例えば私などは、自分の話は聞いてもらえない、自分の話は理解されないと感じながらその家庭環境を生き抜いてきましたので、当然世の中に出ても自分の話など聞いてもらえるわけがないと思っており、自分の意見を語ったり表明することになんの価値も感じない人間になってしまっていたのです。

人によって色んな思い込みを形成していることでしょう。人から批判されないために理論武装して完璧であろうとし続けることが自分の存在を守る唯一の手段になっている人もいるでしょうし、そのようなネガティブなパターンばかりでなく、自分は常に前向きで人を励ますことで自分の価値を守り続けている人もいるでしょう。義務を果たし続けることが唯一の存在戦略である人もいるでしょう。集団論理から外れずに、枠の中で居続けることが正しいことだと思う人もいるでしょう。

思い込みとは、全て環境の中で形成された思いのパターンです。そのパターンは形成された環境がなくなった後も続き、人生が終わるまで通常継続します。それがおかしいと思った人だけがそこから出る旅に出ます。

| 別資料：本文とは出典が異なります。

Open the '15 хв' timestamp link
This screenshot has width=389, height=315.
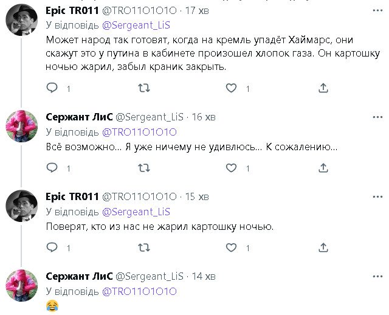[x=197, y=196]
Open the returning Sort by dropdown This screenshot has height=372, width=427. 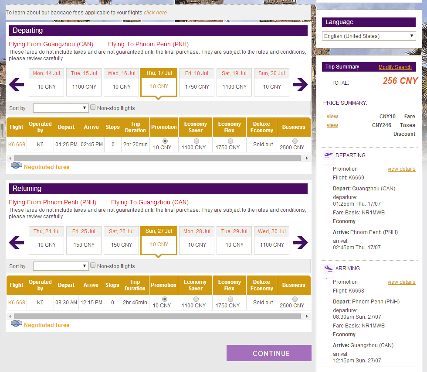point(61,266)
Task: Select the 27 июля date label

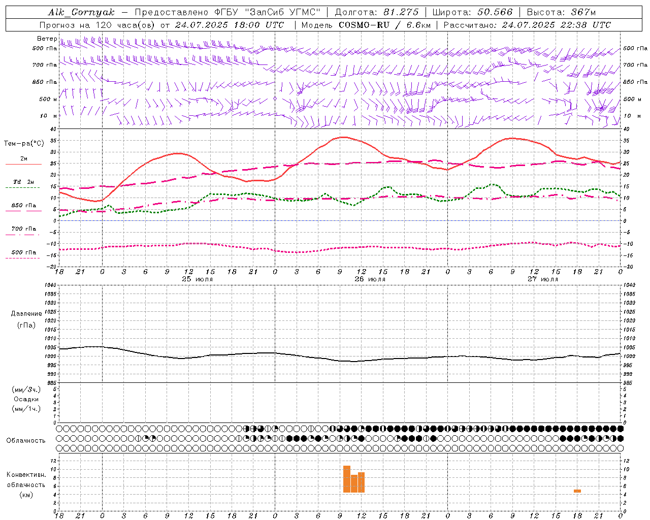Action: click(543, 279)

思い込みが悪いとか良いとか、そのような観点で語ることは適切とは思いません。ただ一つ言えるのは、その思い込みによって人間関係で必ず問題が出るでしょう。あるいは、人によっては、常に問題は相手にあると考える人もいるでしょう。

「自分が正しい」と思うことによって自分の正当性を守り、それによって自分の存在を守り、価値を守ることが良いことであるというのは前近代的な考え方です。なぜなら、その、「自分が正しい」という考え方によって争いが起こり、人と人が融和できない理由になるからです。その正しさによって他者をジャッジししている限り、他者と融和することなど出来ません。その正しさが所詮、条件付けられたその人の考えに過ぎないことを知らない限り、正しさを手放せないでしょう。その背景に不安があることを知らない限り、自分が何をしているのか知ることさえ出来ないでしょう。

信念が強いことは一般的には良いことだという文脈で語られます。しかし、ヒットラーも信念が強かったと言えないでしょうか。狂った人は、その苦しい信念の中に閉じ込められているが故に苦しいと言えるのです。

故に、そこから自由になることが必要だという文脈になるのです。

「自分が正しい」という人と一緒にいて、楽しいでしょうか。

人生を謳歌できるというのは、「正しさ」を放棄した先にあるように思います。